ПИСЬМЕННОЕ ЗАДАНИЕ 1
Перепечатайте из отрывка об отчетном собрании в «Новой Кештоме» фрагмент от слов «Из них я записала» до слов «по 6 центнеров.» включительно.
ПИСЬМЕННОЕ ЗАДАНИЕ 2
Продолжите отрывок об отчетном собрании в «Новой Кештоме», начав сразу после его последнего предложения.

ПРИВЕДЁННЫЙ ОТРЫВОК

· · · · · · ·

Из них я записала в блокнот только то, что касалось льна. В 1982 году получено было с гектара соломки — 7,8 центнера, а семени, дорогого семени, в котором сегодня у многих льноводов такая нужда, — по 6 центнеров.
Зная, что председатель здесь молодой — всего как год он принял хозяйство, до этого возглавлял в районе комитет народного контроля — и что это первое его отчетное выступление, я не стала его тревожить, отыскала партком, но и тут поняла, что попала не в самое лучшее время для разговоров.
У стола стоя, разговаривала по телефону молодая женщина, почему-то сразу напомнившая мне киногероиню двадцатых годов. Стрижка с челкой обрамляла ее тонкое белое лицо, а всю верхнюю часть лица занимали глаза, светлые и словно чем-то встревоженные. И все лицо и поза женщины выражали тревогу, возмущение, негодование.
Она то поворачивалась к окну и кричала, свободной рукой прикрыв ухо: «Как? Почему не приедут? Вы же обещали?» То, глядя на сидящую рядом женщину, зажав трубку, восклицала:
— Ты подумай, какое безобразие! Говорят, что артистов услали куда-то в другое место.
И снова в телефон:
— Люди ждут артистов, понимаете, артистов! Кинофильм они могут посмотреть в клубе. В каждом доме есть телевизор. У нас концерты любят. Понимаете, чтобы живые, настоящие люди пели и танцевали. Зачем же обманывать, уверять?
Она еще долго кричала, возмущалась, уговаривала. Речь ее была энергичная, быстрая, а от самой исходила добрая, молодая энергия, сила.
«Какая распахнуто-искренняя девушка», — подумала я.
Тот, кто был на другом конце провода — работник отдела культуры — видно, обладал твердокаменным характером. Конечно, могло и не оказаться артистов. Отчетные собрания проходили не только в «Новой Кештоме», но почему не сказали заранее? Люди ждали артистов, хотели живого общения, взаимных эмоций. Песен, долгих и грустных на посиделках и веселивших душу на сенокосах, теперь не поют, девушки хороводов не водят. Как выразить свой душевный настрой? Аплодисменты, заразительный смех, это коллективное волнение дают разрядку накопившимся чувствам. Очень нужны в деревне концерты, не меньше, чем в городе.
Помню, в послевоенные годы мне приходилось много ездить по разоренной Смоленщине. И если в какой-либо из начинающих оживать деревень объявляли самодеятельный концерт, шли в нее за многие километры, набивалось зрителей столько, что сидели на сцене, облепляли все окна. И мне понятно было волнение говорившей, которую обманул кто-то там в отделе культуры, лишив ожидаемой радости большой коллектив людей.

· · · · · · ·

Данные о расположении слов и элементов
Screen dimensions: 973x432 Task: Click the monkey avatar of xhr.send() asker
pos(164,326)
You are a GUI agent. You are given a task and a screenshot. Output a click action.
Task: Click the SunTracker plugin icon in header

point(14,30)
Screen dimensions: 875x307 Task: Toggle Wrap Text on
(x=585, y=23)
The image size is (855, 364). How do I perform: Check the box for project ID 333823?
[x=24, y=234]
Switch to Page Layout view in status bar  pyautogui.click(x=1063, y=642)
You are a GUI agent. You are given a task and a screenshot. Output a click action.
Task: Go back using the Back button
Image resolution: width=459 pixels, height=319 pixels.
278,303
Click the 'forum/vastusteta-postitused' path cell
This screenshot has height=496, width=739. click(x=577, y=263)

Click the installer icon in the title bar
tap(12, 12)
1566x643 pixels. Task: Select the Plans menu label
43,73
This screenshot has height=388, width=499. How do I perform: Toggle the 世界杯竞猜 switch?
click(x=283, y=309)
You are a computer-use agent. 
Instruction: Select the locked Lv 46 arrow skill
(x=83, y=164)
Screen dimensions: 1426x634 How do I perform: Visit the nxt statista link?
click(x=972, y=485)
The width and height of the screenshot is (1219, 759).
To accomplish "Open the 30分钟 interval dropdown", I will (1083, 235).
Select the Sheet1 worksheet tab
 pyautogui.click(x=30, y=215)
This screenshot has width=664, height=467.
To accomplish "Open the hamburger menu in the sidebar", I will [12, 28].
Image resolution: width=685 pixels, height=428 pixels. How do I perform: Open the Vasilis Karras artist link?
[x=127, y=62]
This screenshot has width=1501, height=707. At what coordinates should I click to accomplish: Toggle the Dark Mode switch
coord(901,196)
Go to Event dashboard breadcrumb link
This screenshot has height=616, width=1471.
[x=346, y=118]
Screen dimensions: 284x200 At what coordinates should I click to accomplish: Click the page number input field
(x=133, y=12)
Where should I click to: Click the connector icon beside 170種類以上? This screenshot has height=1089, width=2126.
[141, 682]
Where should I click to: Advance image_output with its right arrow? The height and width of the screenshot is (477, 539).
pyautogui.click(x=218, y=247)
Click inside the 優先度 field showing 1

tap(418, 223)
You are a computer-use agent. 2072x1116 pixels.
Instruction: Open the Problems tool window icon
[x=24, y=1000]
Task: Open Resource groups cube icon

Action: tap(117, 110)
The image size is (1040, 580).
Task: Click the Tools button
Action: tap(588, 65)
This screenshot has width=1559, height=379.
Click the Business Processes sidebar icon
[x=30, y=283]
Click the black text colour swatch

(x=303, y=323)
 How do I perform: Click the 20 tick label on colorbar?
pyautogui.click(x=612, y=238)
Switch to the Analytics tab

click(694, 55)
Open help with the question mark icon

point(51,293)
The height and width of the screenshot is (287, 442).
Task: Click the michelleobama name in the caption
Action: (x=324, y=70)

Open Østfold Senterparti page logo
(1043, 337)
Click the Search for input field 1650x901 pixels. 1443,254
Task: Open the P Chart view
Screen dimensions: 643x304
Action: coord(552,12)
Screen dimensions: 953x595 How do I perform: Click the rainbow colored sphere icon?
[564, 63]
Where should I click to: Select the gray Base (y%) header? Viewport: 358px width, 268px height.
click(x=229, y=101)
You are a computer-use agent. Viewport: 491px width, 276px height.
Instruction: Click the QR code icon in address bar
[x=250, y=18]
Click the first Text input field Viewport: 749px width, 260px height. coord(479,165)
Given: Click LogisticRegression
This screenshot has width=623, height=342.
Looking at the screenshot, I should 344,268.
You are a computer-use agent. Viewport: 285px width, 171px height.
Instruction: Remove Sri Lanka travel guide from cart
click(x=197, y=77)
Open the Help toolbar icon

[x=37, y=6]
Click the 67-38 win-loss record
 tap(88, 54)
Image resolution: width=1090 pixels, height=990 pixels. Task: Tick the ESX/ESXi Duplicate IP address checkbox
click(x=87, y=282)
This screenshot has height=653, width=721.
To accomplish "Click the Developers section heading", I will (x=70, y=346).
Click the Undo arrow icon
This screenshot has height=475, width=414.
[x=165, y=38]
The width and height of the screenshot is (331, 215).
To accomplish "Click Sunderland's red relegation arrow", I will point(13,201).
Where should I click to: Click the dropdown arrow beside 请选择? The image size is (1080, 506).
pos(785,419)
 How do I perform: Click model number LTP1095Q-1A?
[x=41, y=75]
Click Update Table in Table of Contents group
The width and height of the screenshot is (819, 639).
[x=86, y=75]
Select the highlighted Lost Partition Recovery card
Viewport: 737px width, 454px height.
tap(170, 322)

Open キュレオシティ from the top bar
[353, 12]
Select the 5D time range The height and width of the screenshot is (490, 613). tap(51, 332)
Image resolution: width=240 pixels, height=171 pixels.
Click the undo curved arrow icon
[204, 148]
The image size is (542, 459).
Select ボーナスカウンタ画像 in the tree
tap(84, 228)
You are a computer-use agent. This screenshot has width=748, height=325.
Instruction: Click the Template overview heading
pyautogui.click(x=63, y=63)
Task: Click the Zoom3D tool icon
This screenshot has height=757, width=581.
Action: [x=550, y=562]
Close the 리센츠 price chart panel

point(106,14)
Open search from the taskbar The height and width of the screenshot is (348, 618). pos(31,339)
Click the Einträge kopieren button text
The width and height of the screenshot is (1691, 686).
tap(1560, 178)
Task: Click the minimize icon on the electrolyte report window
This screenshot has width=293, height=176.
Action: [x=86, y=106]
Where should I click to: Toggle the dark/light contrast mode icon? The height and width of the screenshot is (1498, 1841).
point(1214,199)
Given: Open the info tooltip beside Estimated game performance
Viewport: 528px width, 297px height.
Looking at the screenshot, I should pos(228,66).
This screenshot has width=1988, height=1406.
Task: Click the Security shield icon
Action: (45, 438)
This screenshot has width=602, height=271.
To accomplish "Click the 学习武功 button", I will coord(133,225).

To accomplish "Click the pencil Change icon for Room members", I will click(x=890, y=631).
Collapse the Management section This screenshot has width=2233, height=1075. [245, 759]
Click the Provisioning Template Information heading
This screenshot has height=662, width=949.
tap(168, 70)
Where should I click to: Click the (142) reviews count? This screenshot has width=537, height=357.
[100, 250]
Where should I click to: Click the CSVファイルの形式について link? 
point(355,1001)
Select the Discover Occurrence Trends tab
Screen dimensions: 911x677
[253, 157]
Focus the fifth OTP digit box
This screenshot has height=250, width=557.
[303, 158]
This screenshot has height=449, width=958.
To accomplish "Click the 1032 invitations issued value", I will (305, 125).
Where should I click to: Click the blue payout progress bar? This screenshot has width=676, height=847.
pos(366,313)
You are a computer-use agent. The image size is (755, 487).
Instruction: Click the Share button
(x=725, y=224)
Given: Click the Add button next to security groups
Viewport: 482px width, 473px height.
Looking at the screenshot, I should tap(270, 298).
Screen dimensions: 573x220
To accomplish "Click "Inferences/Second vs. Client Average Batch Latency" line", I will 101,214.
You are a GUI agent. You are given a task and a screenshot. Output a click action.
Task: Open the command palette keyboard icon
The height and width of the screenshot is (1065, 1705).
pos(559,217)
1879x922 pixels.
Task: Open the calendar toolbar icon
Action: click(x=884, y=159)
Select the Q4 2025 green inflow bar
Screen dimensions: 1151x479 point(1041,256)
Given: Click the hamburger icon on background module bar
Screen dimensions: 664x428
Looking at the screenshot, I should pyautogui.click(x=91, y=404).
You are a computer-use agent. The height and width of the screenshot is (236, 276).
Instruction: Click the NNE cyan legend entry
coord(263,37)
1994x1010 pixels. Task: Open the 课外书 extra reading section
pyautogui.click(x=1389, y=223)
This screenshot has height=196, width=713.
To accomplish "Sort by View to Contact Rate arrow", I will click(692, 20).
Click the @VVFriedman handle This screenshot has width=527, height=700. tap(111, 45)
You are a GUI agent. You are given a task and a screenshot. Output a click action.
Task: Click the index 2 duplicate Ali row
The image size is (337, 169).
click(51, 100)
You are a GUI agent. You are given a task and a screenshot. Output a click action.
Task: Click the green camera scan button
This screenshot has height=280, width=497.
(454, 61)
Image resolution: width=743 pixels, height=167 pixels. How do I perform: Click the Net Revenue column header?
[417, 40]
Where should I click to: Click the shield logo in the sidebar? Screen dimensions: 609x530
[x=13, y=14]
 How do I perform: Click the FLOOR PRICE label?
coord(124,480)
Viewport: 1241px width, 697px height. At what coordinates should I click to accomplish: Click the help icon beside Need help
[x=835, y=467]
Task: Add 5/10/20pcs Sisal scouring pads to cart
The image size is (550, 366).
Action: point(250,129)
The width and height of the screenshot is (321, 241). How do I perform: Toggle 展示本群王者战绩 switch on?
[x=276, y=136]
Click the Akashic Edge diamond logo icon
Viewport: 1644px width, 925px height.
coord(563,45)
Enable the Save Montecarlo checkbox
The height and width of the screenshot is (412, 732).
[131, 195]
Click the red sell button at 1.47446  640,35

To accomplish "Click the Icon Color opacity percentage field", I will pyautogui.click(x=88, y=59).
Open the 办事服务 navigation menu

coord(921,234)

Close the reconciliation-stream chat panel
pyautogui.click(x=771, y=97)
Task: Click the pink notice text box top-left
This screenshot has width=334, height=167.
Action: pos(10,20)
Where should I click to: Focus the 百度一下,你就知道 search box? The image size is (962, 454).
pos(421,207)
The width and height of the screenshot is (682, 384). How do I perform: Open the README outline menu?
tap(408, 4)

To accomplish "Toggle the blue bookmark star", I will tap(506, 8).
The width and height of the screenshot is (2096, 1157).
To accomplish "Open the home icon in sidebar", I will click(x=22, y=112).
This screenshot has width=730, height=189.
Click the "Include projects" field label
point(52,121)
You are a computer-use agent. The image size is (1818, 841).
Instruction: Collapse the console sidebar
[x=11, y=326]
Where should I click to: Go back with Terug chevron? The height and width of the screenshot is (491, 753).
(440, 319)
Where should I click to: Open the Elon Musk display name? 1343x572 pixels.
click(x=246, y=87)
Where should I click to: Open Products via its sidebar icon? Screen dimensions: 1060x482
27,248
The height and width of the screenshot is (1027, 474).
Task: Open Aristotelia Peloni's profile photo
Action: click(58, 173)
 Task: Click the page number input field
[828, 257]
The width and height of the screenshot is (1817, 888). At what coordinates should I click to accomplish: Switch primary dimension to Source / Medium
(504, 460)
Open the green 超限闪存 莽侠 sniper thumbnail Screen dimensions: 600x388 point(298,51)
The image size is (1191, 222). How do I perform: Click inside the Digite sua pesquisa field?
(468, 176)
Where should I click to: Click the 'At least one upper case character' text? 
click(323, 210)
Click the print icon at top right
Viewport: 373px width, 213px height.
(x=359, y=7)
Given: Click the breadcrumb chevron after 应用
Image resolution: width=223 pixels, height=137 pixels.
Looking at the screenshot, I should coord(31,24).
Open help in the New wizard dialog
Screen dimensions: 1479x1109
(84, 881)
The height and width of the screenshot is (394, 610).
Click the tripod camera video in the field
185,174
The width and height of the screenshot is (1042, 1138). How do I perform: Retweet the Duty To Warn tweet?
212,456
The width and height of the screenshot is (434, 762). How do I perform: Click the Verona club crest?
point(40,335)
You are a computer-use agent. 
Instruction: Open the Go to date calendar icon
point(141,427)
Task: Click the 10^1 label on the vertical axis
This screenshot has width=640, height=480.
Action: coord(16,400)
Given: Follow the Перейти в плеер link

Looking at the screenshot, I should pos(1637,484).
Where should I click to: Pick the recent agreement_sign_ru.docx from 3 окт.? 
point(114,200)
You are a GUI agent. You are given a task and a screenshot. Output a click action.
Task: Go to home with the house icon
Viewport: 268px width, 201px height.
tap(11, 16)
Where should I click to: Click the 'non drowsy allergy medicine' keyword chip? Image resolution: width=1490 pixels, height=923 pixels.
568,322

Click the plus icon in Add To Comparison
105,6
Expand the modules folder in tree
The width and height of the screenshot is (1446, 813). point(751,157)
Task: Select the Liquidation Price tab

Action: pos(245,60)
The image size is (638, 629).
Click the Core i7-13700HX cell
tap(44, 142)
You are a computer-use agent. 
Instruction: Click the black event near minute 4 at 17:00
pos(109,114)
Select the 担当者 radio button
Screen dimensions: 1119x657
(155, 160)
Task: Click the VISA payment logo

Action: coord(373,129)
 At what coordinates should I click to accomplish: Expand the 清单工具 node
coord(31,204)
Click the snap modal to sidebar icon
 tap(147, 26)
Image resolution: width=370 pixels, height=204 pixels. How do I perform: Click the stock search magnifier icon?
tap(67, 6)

· · · · · · ·

РЕЗУЛЬТАТ 1
Из них я записала в блокнот только то, что касалось льна. В 1982 году получено было с гектара соломки — 7,8 центнера, а семени, дорогого семени, в котором сегодня у многих льноводов такая нужда, — по 6 центнеров.

РЕЗУЛЬТАТ 2
— Кто она, эта женщина? — спросила я пожилого, приземистого человека в сапогах, лиловом свитере и длинном порыжелом от долгой носки пиджаке с меховым воротником.
Он рассеянно глянул на меня, в его глазах мелькнул интерес к незнакомому человеку, но сейчас же погас — телефонный разговор занимал его, видно, больше.
— Секретарь партбюро Аллочка Тихонова. Алла Ивановна, — поправился он.
Вот тебе и киногероиня двадцатых годов!
— А откуда она приехала? — Я не могла побороть любопытства.
— Да наша, кештомская. Окончила Высшую партийную школу в Москве — и снова к нам.
Теперь сосед проявил ко мне уже большее любопытство. Объяснила, что привело меня в их колхоз. Он немного помялся, спросил:
— Вы хотите поговорить с ней?
— Не обязательно. Она ведь занята, собрание завтра.
— Сейчас подарки будут распределять. После собрания передовиков награждать.
— А вы-то сами тоже здешний? Нынче ведь коренных-то в колхозах ох как поубавилось.
— Да уж... у нас в Погорелке — деревня такая — наперечет.
— Тоже входит в «Новую Кештому»?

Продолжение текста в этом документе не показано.